Questions to answer:
[1] From the passage on the serpent's curse, copy the part starting at "In the middle" and ending at "head out of it.".
[2] Continue the passage on the serpent's curse, picking up right after its final sentence.

Supplied text:
- - -
In the middle of this tragedy, this horrible thing, a promise. Someday, somehow, somebody down the line is going to make it right. The snake will get his. He might put a bruise on the hero, but he'll get a crushed head out of it.
And all the while I'd never really noticed the whole curse, the first part, which pertains to women in general.
“And I will put enmity between thee and the woman....” I finally did notice a few years ago, that this whole phrase comes before, and is separate from, the phrase about Jesus. It's a whole separate thing about the serpent and the woman herself. And I thought, first of all, about how women, almost universally, seem to hate snakes. Yup. No doubt. Most people aren't crazy about 'em. Indiana Jones hates 'em. Lotta men do. But even though you'll occasionally come across the rare woman who will tolerate or even like them, for the most part, women just hate snakes.
- - -
Excerpted data:
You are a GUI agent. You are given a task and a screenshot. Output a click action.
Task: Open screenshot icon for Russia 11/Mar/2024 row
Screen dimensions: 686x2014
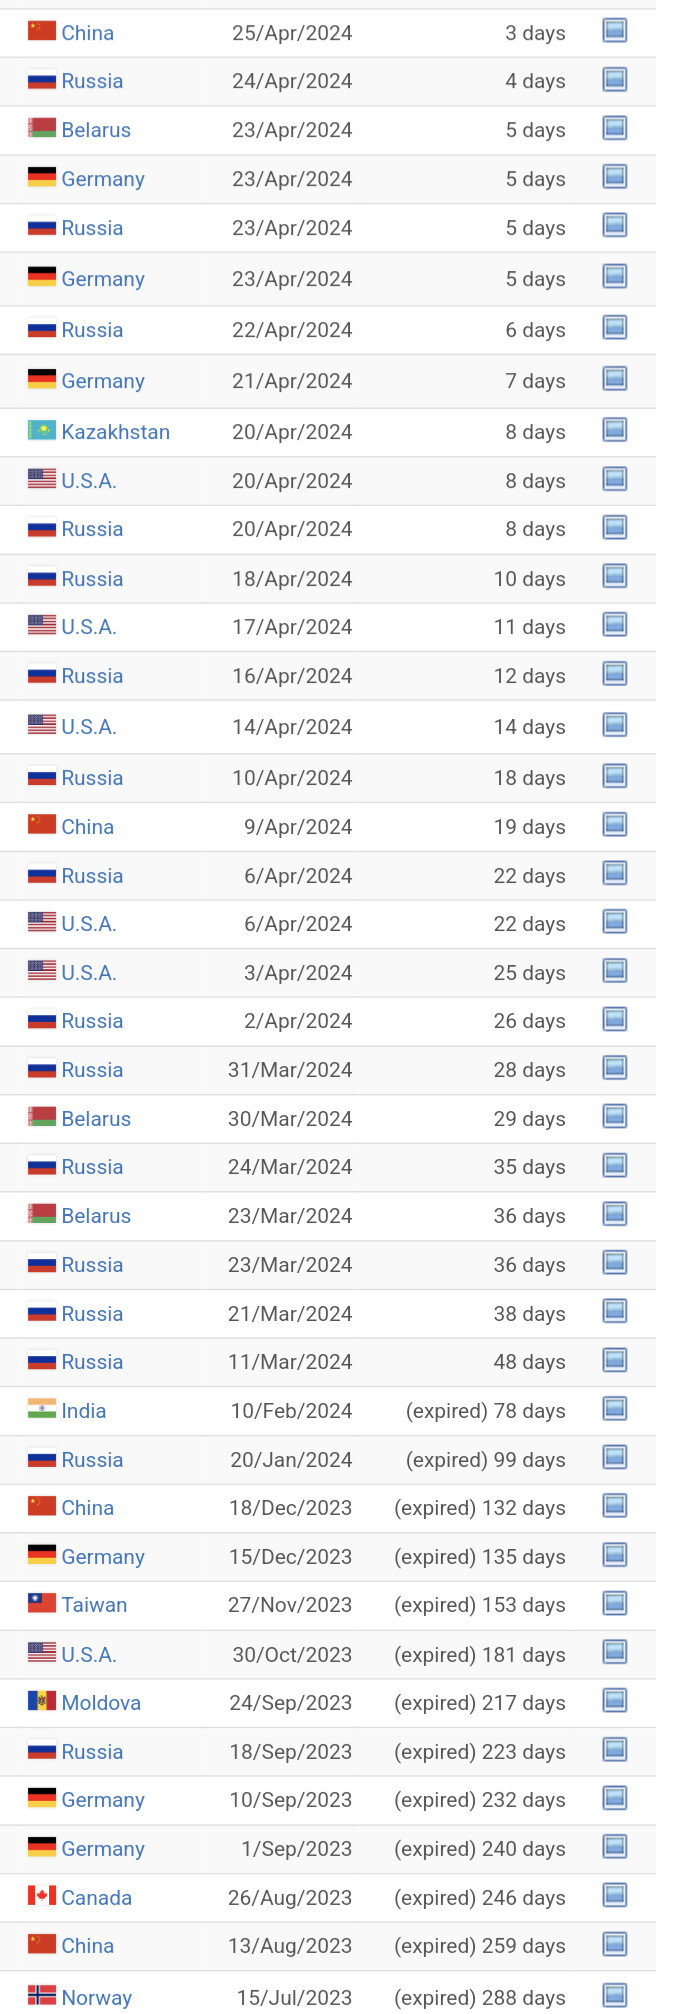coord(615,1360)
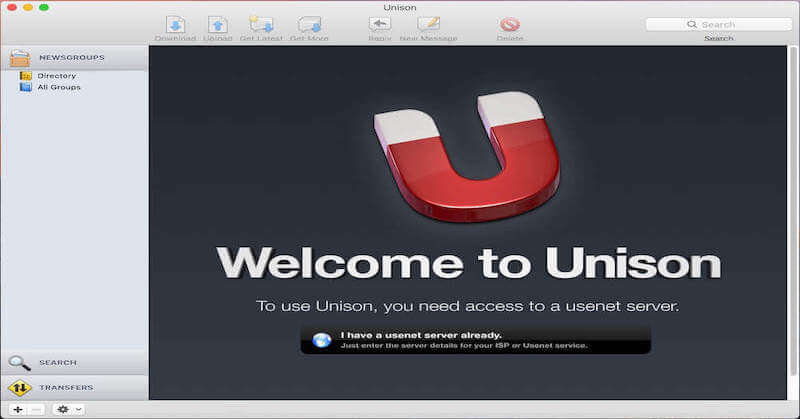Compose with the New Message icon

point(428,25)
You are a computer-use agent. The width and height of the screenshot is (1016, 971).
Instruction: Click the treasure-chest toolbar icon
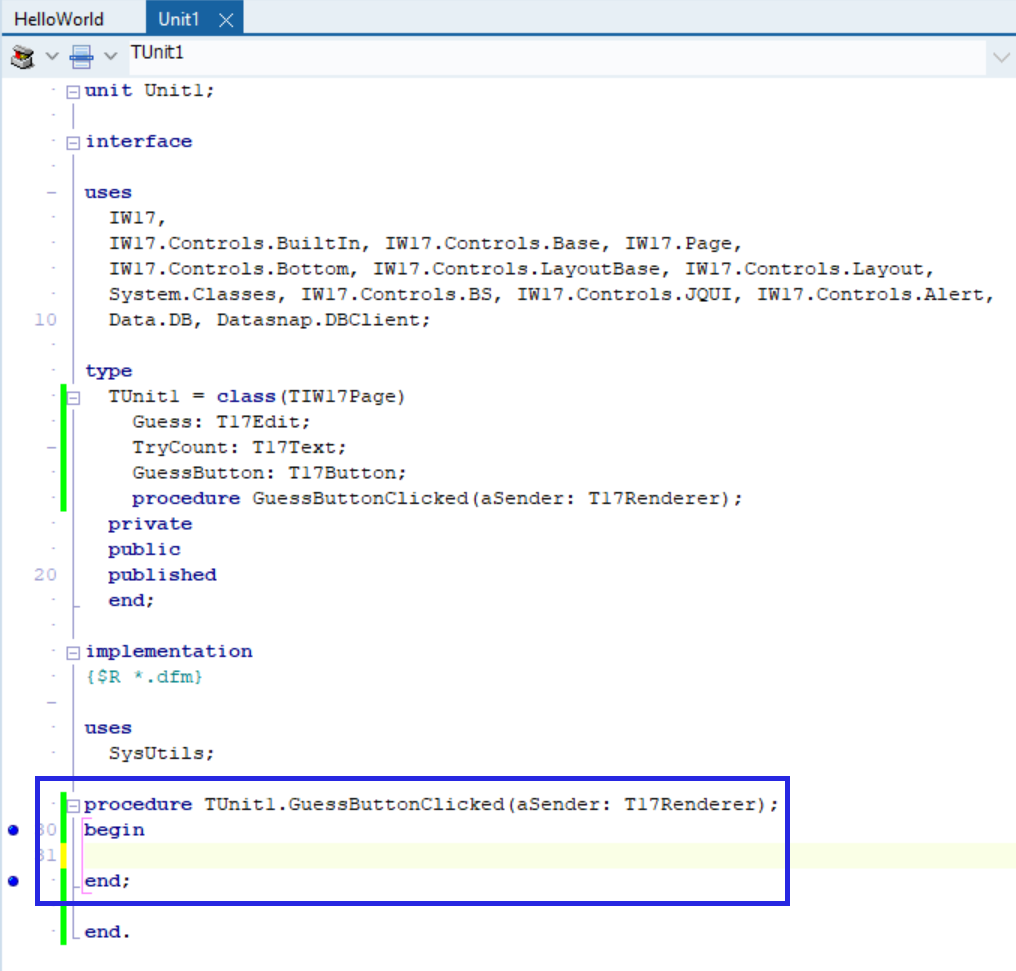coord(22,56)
- - -
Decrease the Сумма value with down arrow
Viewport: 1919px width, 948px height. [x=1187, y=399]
- - -
Task-by-task results:
[1]
In the middle of this tragedy, this horrible thing, a promise. Someday, somehow, somebody down the line is going to make it right. The snake will get his. He might put a bruise on the hero, but he'll get a crushed head out of it.

[2]
Then I eventually read a little bit deeper. “....enmity between thee and the woman...” And I suppose you've probably noticed that, through history, women have generally gotten some disgraceful treatment. I think it comes down to that enmity thing. Satan has it in for women in particular. Yeah, I know he has it in for everybody, but there's that verse that says he's going to be a particular enemy of the woman, and in history, I'd say that one's played out pretty much down the line, just like God said it would. And He DID say it. Anytime I've ever said anything about this phrase in the Bible, I've just gotten strange looks, but, I mean, it's a whole thing separate from the Jesus prophecy, and it's about SOMETHING, and it's there for a REASON.
So somehow today I was thinking about that whole curse on nature, curse on the man, curse on the woman, and curse on Satan. Bad day, that one was, with all the curses. It's got to rank up there as one of the worst days in the history of the world. And something else occurred to me, for the first time. Enmity goes both ways.
I think there's something about the way you call a prayer meeting and the women of the church turn up like a small army, ready to do business. You go into any church on any given Wednesday night and you'll probably see ranks of blue-haired ladies, dotted with a sprinkling of men. They're there, and they're ready to pray. And I think that's got to be a scary thing if you're Satan and your time is short.
There's this button I've seen going around on Facebook. You might have seen it. It's a little saying that goes like this: Be the kind of woman that when you wake up in the morning and put your feet on the floor, the devil says, “Oh, crap!”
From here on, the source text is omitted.